À l’issue de cette journée, on se disait qu’il ne manquait franchement pas grand-chose pour voir la judokate de l’ACBB Judo sur une boîte, où, à côté de Silva et des deux « Japonaises » Yoshida et Deguchi, il ne reste plus guère de place. Cette fois, c’est la jeune Polonaise Julia Kowalczyk qui tire les marrons du feu, une combattante triple médaillée européenne juniors de quelques mois plus âgée que la Française… et que cette dernière avait battue en 2018 lors de leur dernière confrontation. À un an des JO, la configuration qui se met en place permet toutes les belles ambitions.

Côté masculin, Guillaume Chaine remporte ses trois premiers combats, immobilisant l’Estonien Pertelson, ipponisant le Marocain El Maziati sur un uchi-mata sukashi fort joli, étouffant le Burkinabé Diallo pour faire monter les pénalités. Direction les huitièmes pour retrouver son bourreau des Jeux européens, le Russe Denis Iartcev. Bien décidé à le faire plier, selon la tactique qui « fonctionne bien » généralement avec ce Russe, très élégant mais sujet à baisser la tête. Sauf que cette fois, ce Russe de 28 ans, souvent frustrant, avait décidé que c’était son jour. Le Français subissait par deux fois un o-uchi-sukashi de ce combattant qu’il avait pourtant battu par deux fois avant le rendez-vous européen. Transfiguré, le magnifique technicien enfin à la hauteur de son talent allait se battre jusqu’à la médaille de bronze.

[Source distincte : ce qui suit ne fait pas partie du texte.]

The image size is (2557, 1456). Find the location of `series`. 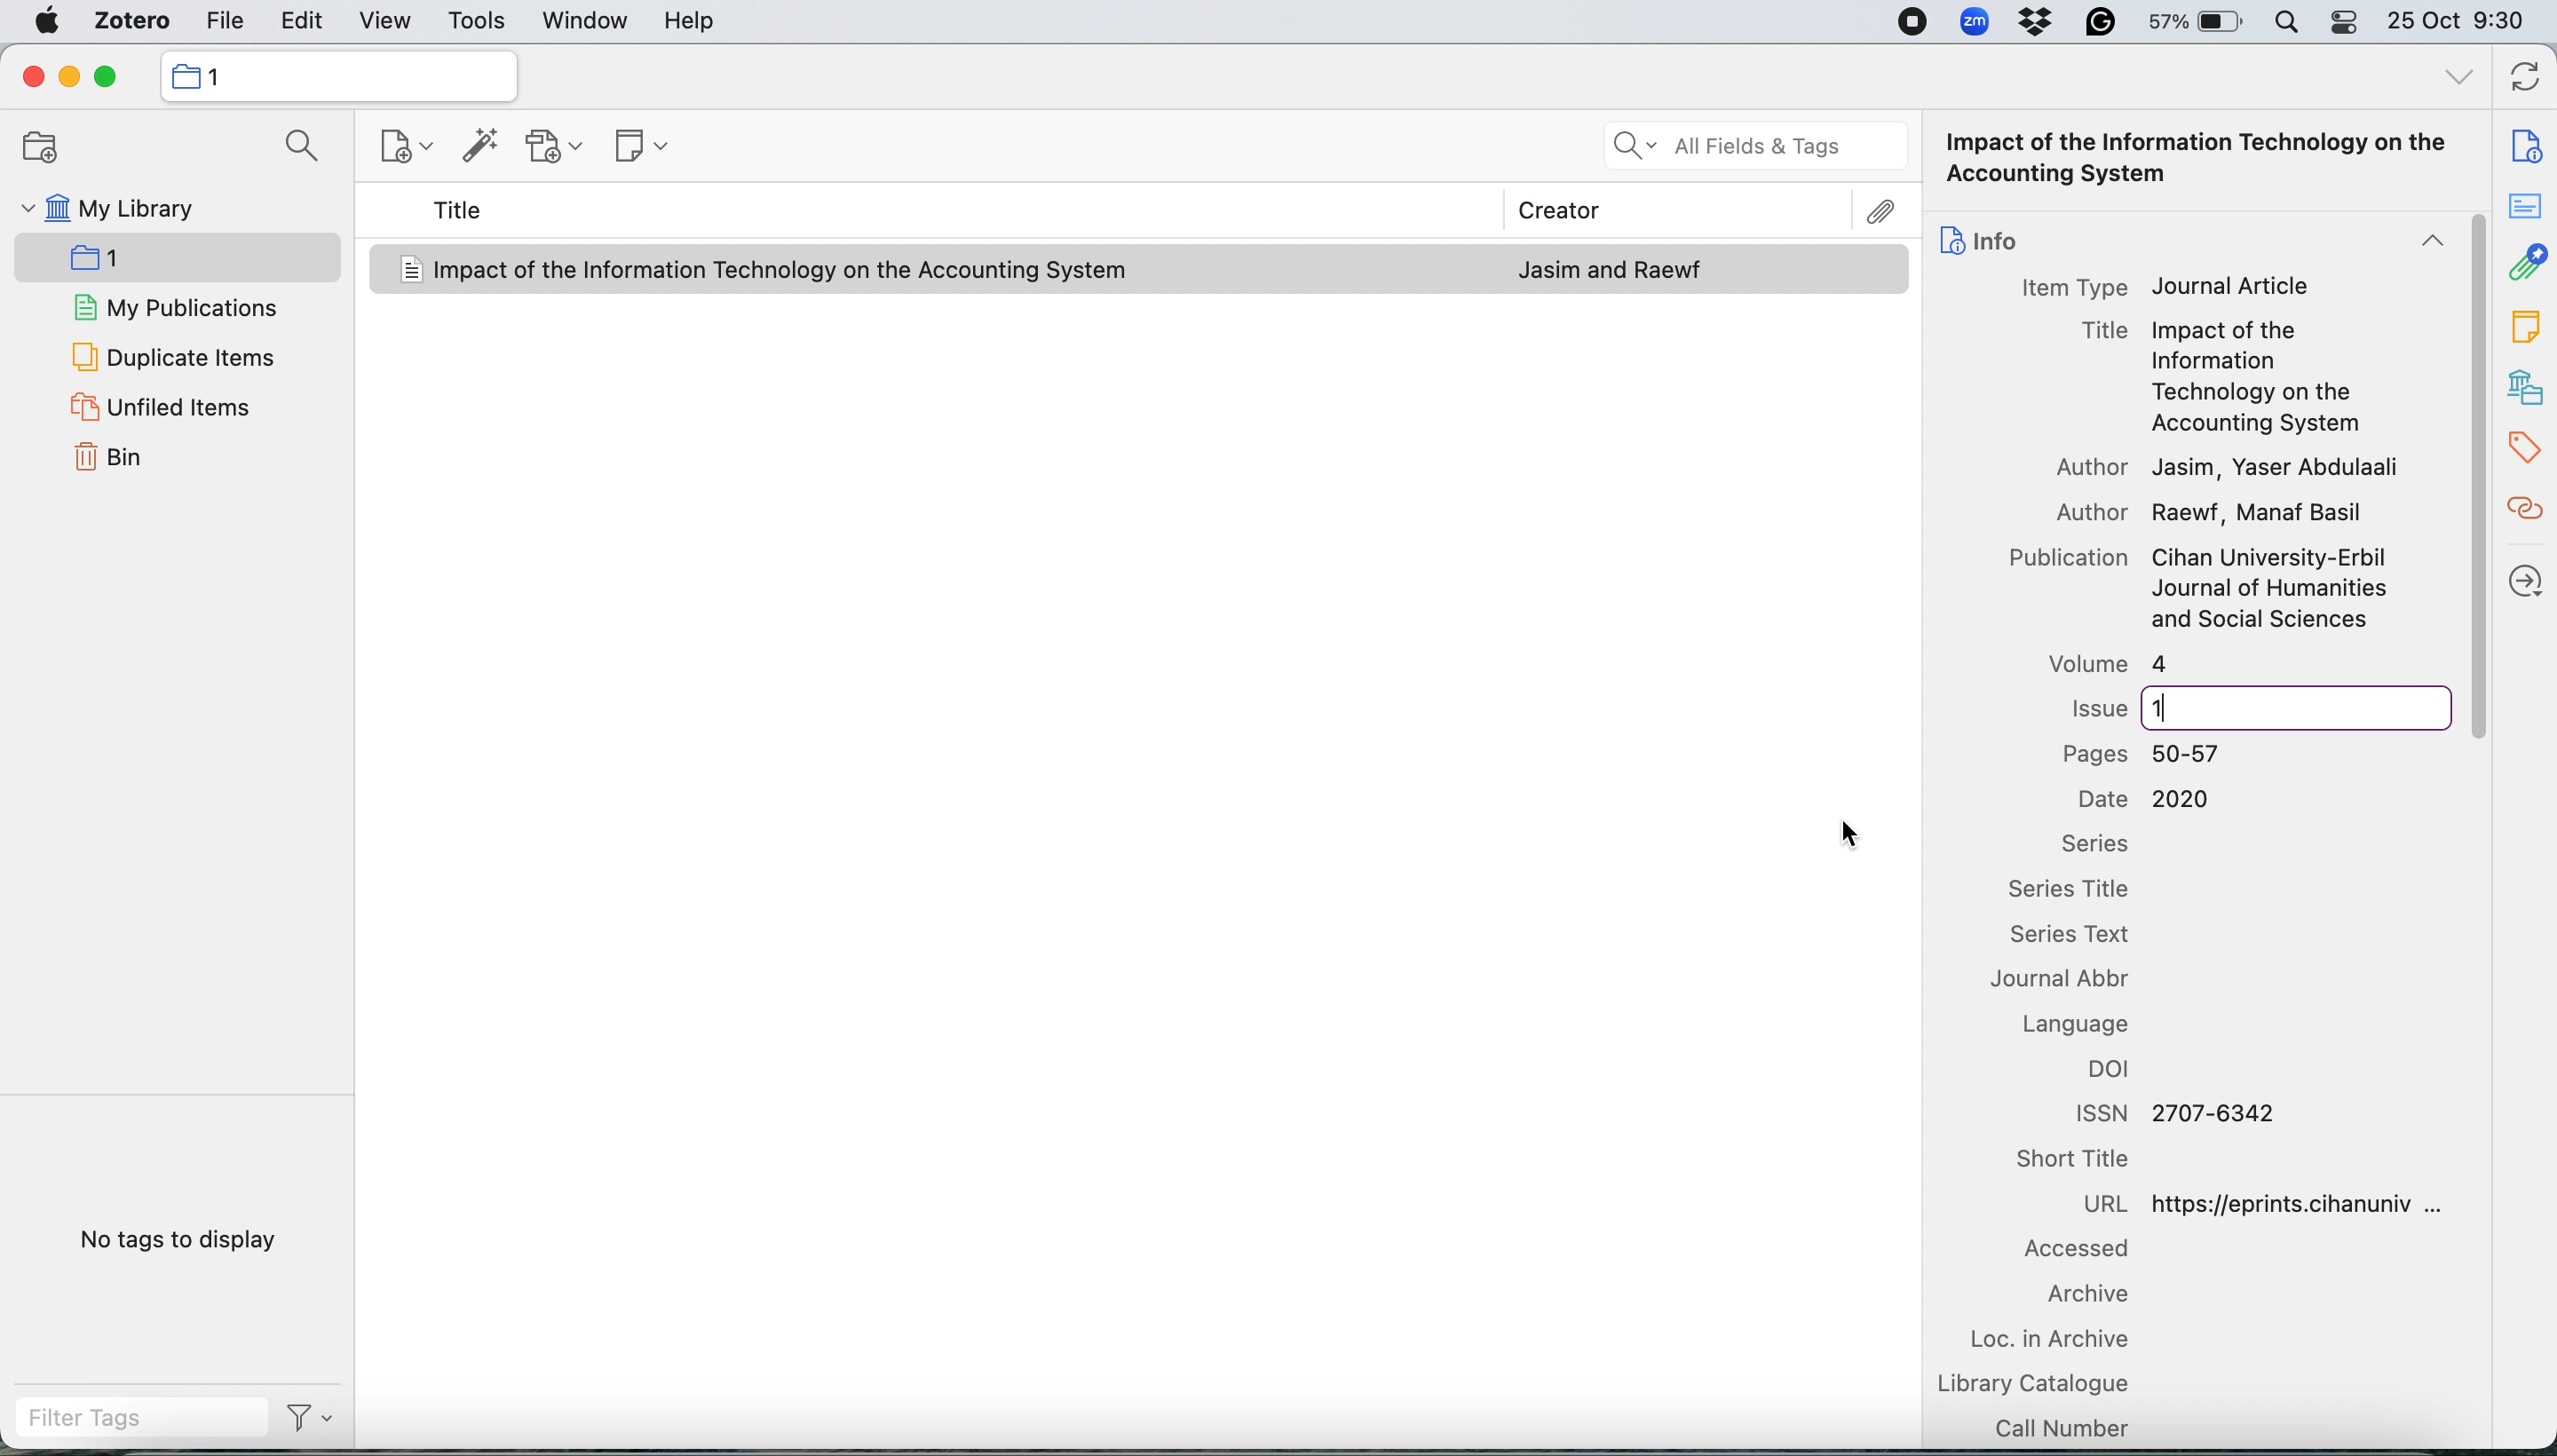

series is located at coordinates (2092, 843).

Deguchi était la plus forte

Bis repetita ce mardi au Budokan avec des blocs finaux d’un niveau incroyable, en particulier les demi-finales Yoshida/Silva et Ono/Iartcev. On ne sait pas si cela sera encore le cas les jours à venir, mais le niveau proposé par les acteurs sur le tatami, hier comme aujourd’hui, fut radicalement impressionnant. Aujourd’hui encore, il n’y eut pas de surprise quant aux désormais champions du monde 2019 des -57kg et -73kg. Chez les féminines, honneur à… Christa Deguchi. Née à Nagano et passée par les équipes jeunes nippones (vice championne du monde juniors en 2014), elle choisit de combattre pour le Canada il y a quelques années, barrée alors par Kaori Matsumoto puis Tsukasa Yoshida, vice championne du monde 2017 et championne du monde 2018. Bien lui en a pris puisque, ironie de l’histoire, elle remporte son premier titre mondial dans son pays d’origine, devant ses copines de l’université de Yamanashi Gakuin avec lesquelles elle s’entraîne d’ailleurs encore toute l’année. Un joli visage traversé par la concentration, de très forts ashi-waza, un ne-waza encore plus solide peut-être que celui de Yoshida et un sens remarquable de la prise d’opportunité, avec aussi sans doute les effets positifs sur elle d’une excellente préparation à l’occidentale… Voilà en quelques mots le portrait judo de Christa Deguchi — victorieuse à Paris, Ekaterinbourg, aux championnats panaméricains et à Montréal cette saison ! — qui retrouvait donc en finale Tsukasa Yoshida, bien décidée à conserver son titre. En demi-finale, la Japonaise avait impressionné en tourmentant la terrible Brésilienne jusqu’à lui faire perdre la boussole, pour la jeter sur le dos sur seoi-nage et la fixer au sol, où elle est pourtant très forte. En finale, dans un combat très tactique de gauchère/droitière où le contrôle de la manche adverse s’avérait la clé de tout, avec des passages au sol d’un niveau exceptionnel, le rythme de marathonienne de la championne semblait saper les forces de la Canadienne, avant que celle-ci ne se glisse en une seconde dans le dos de la Japonaise pour lui placer un ura-nage sorti de nulle part. Toute en retenue dans la victoire, comme s’il s’agissait d’une étape, ou peut-être par délicatesse pour le pays hôte (avec un léger parfum de revanche…), Deguchi offre au Canada le premier titre mondial de son histoire et semble bien avoir définitivement gagné la partie face à Jessica Klimkait, sa compatriote, dans la course aux Jeux.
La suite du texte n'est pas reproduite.